The three possible railroad routes
After the Mexican-American War (1846-1848), Mexico surrendered its claims to territory from today's Mexican border as far north as Colorado, including today's U.S. Southwest and much of California and Texas. Even before the war, there was talk of extending the railroad west; now it could go coast to coast.
Three possible routes were considered. The northern route, across the northern plains not far from Canada, was dismissed due to difficult terrain and fierce winters.
         The southern route had the advantage of avoiding the Sierra Nevada Mountains, but much of this route was in the South and tensions between the industrial northern states and the agricultural southern stats were high.
          The central route had to cross the mountains, but by following the Platte River and using a pass in Wyoming, it could avoid the worst of them.
  Political differences between northern and southern states prevented a decision until 1861, when most of the southern states left the federal Union. Once  the North controlled Congress, it approved the central route. The rail would begin at Council Bluffs, Iowa and eventually end at San Francisco, CA. Congress authorized two companies, the Central Pacific Railroad Company and the Union Pacific Railroad Company, to build and operate the service.

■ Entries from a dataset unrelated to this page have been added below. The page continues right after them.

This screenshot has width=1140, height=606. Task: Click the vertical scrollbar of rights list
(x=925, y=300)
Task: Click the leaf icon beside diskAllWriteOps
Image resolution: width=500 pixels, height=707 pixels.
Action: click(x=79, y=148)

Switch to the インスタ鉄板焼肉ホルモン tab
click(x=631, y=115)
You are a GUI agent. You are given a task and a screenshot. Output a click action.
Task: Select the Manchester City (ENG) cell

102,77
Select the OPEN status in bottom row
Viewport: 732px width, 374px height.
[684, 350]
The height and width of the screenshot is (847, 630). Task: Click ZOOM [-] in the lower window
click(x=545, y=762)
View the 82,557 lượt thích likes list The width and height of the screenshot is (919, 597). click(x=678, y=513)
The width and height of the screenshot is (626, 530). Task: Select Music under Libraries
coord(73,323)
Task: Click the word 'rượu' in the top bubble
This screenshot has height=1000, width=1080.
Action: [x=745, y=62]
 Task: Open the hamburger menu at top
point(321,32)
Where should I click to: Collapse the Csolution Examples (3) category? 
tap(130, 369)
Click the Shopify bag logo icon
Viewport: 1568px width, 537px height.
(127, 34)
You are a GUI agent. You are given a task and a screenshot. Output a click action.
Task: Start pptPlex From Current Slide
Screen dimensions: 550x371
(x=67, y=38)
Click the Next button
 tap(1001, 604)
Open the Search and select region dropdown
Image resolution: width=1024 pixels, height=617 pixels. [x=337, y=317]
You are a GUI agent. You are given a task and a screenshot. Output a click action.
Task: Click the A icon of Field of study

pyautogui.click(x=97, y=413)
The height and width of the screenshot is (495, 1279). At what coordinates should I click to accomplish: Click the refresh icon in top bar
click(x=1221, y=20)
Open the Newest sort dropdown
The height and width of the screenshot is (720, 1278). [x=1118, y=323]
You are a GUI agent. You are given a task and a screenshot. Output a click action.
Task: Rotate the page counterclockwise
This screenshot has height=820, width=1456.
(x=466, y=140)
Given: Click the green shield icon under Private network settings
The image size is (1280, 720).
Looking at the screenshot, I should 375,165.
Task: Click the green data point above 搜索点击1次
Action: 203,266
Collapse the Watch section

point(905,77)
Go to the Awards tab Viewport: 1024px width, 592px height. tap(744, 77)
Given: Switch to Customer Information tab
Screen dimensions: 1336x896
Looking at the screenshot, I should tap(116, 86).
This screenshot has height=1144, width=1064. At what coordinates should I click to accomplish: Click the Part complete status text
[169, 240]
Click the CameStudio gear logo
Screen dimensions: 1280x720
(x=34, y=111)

  Huge fortunes were made in the building of the railroad. During the U.S. Civil War (1861-1865), there was little oversight of the work, despite significant federal investment in lands and tariff revenues for the construction.  For example, the major shareholder of the Union Pacific, Dr. Thomas Durant, made sure the early building crossed land that he owned around Omaha, NE. The sub-contractor for construction (also controlled by Durant) was paid by the mile, so several oxbows of unnecessary track were built during the railroad's first 2½ years that  never went further than 40 miles (64 km) from Omaha.
  Nevertheless, eventually (after 1865) the Union Pacific turned west. The Central Pacific, meanwhile, had hired hundreds of Chinese laborers to build its track, which had the lion's share of the difficult CA and NV terrain. The job required 15 tunnels to be carved through the Sierra Nevada Mountains, work that sometimes advanced at a daily average rate of only 1.8 feet (0.55 meter).
  The Union Pacific had legitimate construction delays once it got underway, but not caused by terrain--the route ran mostly across the immense grasslands of the American prairie, through what are now WY and NE. Building was fairly easy. But vast herds of American bison migrated across this route. The herds were not only an obstruction for the trains; the plains Indians depended on them for food, shelter and clothing.
          The railroad slaughtered them by the hundreds, almost to the point of extinction. Native Americans attacked the construction sites, trying to prevent what they considered a violation of treaty rights and also stop the destruction of their way of life. To no avail. The end of the bison meant the end of Native American plains culture; the tribes were broken. Within thirty years, Native Americans were largely confined to reservations.
  While the Central Pacific kept on building rail to connect Sacramento to San Francisco, the Union Pacific was bankrupt three years after the last spike was driven. Its capital was looted by graft and financial manipulation. It rose again from its ruins, with Jay Gould at the help--but that's another story.
Although there's no denying the destruction of cultures and the many ethical problems involved in building the transcontinental railroad, it was a triumph of construction for its day. It also opened a new era for the nation, an era of true national communication.
          Ironically, despite all the sweat and blood spent, the heyday of the rails lasted only until the automobile appeared on the scene, a brief 50 years, more or less. Highway Route 66 from Chicago to Los Angeles was born in 1926, and signaled the death knell for widespread long distance rail use in the United States. In 2013, even with increasing ridership, only 4.8 million passengers (of a total population of 316.5 million) rode the long distance routes.